Bild: Pfefferspray sprühte die Verurteilte in die Wunden ihrer Mitbewohnerin.
Seine Patientinnen überzeugte er mit seiner ruhigen Art, Bedenken gegen die
Eingriffe wischte er beiseite. „Er kam supersympathisch rüber“, sagt Ina J.

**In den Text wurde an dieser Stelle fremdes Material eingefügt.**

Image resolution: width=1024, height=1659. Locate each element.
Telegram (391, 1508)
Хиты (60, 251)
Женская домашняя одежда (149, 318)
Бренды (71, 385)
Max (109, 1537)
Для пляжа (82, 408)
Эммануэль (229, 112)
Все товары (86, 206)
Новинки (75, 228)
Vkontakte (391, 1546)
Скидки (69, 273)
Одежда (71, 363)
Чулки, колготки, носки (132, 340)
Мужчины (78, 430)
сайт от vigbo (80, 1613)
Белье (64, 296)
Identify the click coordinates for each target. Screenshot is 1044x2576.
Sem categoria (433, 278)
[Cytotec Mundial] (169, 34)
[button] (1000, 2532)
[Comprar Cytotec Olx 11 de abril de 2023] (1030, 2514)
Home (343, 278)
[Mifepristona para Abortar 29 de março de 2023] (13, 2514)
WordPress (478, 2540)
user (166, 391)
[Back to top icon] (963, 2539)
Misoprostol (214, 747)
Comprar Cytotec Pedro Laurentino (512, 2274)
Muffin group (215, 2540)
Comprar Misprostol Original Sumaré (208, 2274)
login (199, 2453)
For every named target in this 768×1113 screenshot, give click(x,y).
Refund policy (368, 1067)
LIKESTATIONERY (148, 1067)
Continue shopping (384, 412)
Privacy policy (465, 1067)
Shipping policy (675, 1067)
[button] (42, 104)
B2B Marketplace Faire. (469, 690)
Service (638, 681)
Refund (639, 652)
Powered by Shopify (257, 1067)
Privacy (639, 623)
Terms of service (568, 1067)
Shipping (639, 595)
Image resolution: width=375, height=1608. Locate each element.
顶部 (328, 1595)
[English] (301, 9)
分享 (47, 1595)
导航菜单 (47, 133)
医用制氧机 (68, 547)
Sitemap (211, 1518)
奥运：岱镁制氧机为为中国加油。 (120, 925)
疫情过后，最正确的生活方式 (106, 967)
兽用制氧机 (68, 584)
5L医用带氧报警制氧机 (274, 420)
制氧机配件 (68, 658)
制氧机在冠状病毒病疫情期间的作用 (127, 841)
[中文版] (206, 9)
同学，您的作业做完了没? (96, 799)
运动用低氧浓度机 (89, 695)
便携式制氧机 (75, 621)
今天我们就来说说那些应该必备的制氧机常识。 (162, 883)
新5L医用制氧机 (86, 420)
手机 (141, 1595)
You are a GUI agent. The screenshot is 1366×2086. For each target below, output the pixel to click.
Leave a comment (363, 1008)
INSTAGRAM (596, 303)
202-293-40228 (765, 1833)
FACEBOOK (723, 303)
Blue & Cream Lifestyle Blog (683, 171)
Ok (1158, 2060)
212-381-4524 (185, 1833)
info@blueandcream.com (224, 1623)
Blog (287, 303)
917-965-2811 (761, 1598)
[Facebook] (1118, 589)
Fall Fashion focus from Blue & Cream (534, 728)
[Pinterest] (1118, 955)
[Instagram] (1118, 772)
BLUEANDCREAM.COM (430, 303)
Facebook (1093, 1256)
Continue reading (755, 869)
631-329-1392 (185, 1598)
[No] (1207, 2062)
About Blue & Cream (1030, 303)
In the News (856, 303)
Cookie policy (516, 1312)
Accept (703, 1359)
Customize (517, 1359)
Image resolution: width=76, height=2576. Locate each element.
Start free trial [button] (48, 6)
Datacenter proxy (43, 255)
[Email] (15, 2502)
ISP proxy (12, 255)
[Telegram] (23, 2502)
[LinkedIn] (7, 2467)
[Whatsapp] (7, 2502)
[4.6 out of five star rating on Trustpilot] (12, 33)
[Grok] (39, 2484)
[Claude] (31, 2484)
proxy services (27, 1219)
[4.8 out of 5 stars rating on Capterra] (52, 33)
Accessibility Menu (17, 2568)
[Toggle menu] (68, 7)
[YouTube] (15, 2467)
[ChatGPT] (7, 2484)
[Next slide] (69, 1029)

über den Schönheitschirurgen Manuel H. Nach einem mehrmonatigen Leidensweg
sorgte Ina J. mit drei weiteren Frauen dafür, dass der 46-Jährige sich vor
dem Amtsgericht Tiergarten verantworten musste.
Dort konnte der Mediziner weniger überzeugen: Zwar blieben von den
ursprünglich angeklagten fünf Fällen der fahrlässigen Körperverletzung nur
noch drei übrig – diese reichten jedoch für eine Strafe von elf Monaten
Haft zur Bewährung. Zusätzlich muss der Arzt 25.000 Euro an zwei Opfer
zahlen.
Es ist ein ungewöhnlich hartes Urteil. Häufig kommen pfuschende Ärzte mit
einem Freispruch davon, oder das Verfahren wird eingestellt, falls ein
stattliches Schmerzensgeld fließt. Das liegt daran, dass die Richter
abwägen müssen, ob es sich um eine grobe Pflichtverletzung handelt oder um
einen sogenannten „schicksalhaften Verlauf“ des Eingriffs. Da man, so ein
Zeuge, in der Medizin jede Frage mit „Ja“ beantworten müsse, die mit „Ka…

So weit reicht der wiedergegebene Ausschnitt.